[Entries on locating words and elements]
◇ ◇ ◇ ◇ ◇

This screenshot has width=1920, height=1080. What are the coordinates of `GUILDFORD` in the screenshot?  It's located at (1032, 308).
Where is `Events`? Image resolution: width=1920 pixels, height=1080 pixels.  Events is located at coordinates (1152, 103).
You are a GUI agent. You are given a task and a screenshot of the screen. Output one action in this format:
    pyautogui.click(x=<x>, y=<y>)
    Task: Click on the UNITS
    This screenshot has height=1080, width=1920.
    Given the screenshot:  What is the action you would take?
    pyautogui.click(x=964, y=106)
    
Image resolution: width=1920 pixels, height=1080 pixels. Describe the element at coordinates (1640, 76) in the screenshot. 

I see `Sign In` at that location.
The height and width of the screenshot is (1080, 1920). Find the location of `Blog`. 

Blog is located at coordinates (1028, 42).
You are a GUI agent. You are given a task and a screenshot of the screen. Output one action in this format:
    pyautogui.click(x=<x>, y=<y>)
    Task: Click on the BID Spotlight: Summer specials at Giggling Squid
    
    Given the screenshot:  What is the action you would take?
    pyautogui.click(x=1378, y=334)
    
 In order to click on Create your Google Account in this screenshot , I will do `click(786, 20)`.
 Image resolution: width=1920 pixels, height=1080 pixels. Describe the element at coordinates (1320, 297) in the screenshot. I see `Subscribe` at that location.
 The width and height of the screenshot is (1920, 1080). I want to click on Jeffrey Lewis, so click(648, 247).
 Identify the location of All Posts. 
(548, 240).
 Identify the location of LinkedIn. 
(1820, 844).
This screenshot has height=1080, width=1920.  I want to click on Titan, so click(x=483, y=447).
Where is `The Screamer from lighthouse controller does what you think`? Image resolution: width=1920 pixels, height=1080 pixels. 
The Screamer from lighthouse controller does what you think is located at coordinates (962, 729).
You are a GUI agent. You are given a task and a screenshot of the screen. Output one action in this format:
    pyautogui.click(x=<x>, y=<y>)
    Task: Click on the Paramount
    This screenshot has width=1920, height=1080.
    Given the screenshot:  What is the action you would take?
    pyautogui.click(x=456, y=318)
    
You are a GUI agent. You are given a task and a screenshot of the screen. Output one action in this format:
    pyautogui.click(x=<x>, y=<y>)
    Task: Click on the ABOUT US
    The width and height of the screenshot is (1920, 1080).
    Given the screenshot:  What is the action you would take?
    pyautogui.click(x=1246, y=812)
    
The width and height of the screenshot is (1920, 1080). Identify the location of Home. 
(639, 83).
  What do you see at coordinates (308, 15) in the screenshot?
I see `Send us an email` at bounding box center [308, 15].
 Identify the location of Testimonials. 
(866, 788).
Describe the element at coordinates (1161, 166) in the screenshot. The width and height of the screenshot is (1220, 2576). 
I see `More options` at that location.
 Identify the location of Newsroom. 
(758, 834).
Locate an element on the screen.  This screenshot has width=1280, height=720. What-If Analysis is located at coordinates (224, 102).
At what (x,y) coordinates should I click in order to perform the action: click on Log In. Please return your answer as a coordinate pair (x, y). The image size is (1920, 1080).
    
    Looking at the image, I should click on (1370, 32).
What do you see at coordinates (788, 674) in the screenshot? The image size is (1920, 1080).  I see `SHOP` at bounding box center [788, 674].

◇ ◇ ◇ ◇ ◇

* Task description *
Output these records again, line for line and unchanged.

* Complete response *
This screenshot has width=1920, height=1080. What are the coordinates of `GUILDFORD` in the screenshot?  It's located at (1032, 308).
Where is `Events`? Image resolution: width=1920 pixels, height=1080 pixels.  Events is located at coordinates (1152, 103).
You are a GUI agent. You are given a task and a screenshot of the screen. Output one action in this format:
    pyautogui.click(x=<x>, y=<y>)
    Task: Click on the UNITS
    This screenshot has height=1080, width=1920.
    Given the screenshot:  What is the action you would take?
    pyautogui.click(x=964, y=106)
    
Image resolution: width=1920 pixels, height=1080 pixels. Describe the element at coordinates (1640, 76) in the screenshot. 

I see `Sign In` at that location.
The height and width of the screenshot is (1080, 1920). Find the location of `Blog`. 

Blog is located at coordinates (1028, 42).
You are a GUI agent. You are given a task and a screenshot of the screen. Output one action in this format:
    pyautogui.click(x=<x>, y=<y>)
    Task: Click on the BID Spotlight: Summer specials at Giggling Squid
    
    Given the screenshot:  What is the action you would take?
    pyautogui.click(x=1378, y=334)
    
 In order to click on Create your Google Account in this screenshot , I will do `click(786, 20)`.
 Image resolution: width=1920 pixels, height=1080 pixels. Describe the element at coordinates (1320, 297) in the screenshot. I see `Subscribe` at that location.
 The width and height of the screenshot is (1920, 1080). I want to click on Jeffrey Lewis, so click(648, 247).
 Identify the location of All Posts. 
(548, 240).
 Identify the location of LinkedIn. 
(1820, 844).
This screenshot has height=1080, width=1920.  I want to click on Titan, so click(x=483, y=447).
Where is `The Screamer from lighthouse controller does what you think`? Image resolution: width=1920 pixels, height=1080 pixels. 
The Screamer from lighthouse controller does what you think is located at coordinates (962, 729).
You are a GUI agent. You are given a task and a screenshot of the screen. Output one action in this format:
    pyautogui.click(x=<x>, y=<y>)
    Task: Click on the Paramount
    This screenshot has width=1920, height=1080.
    Given the screenshot:  What is the action you would take?
    pyautogui.click(x=456, y=318)
    
You are a GUI agent. You are given a task and a screenshot of the screen. Output one action in this format:
    pyautogui.click(x=<x>, y=<y>)
    Task: Click on the ABOUT US
    The width and height of the screenshot is (1920, 1080).
    Given the screenshot:  What is the action you would take?
    pyautogui.click(x=1246, y=812)
    
The width and height of the screenshot is (1920, 1080). Identify the location of Home. 
(639, 83).
  What do you see at coordinates (308, 15) in the screenshot?
I see `Send us an email` at bounding box center [308, 15].
 Identify the location of Testimonials. 
(866, 788).
Describe the element at coordinates (1161, 166) in the screenshot. The width and height of the screenshot is (1220, 2576). 
I see `More options` at that location.
 Identify the location of Newsroom. 
(758, 834).
Locate an element on the screen.  This screenshot has width=1280, height=720. What-If Analysis is located at coordinates (224, 102).
At what (x,y) coordinates should I click in order to perform the action: click on Log In. Please return your answer as a coordinate pair (x, y). The image size is (1920, 1080).
    
    Looking at the image, I should click on (1370, 32).
What do you see at coordinates (788, 674) in the screenshot? The image size is (1920, 1080).  I see `SHOP` at bounding box center [788, 674].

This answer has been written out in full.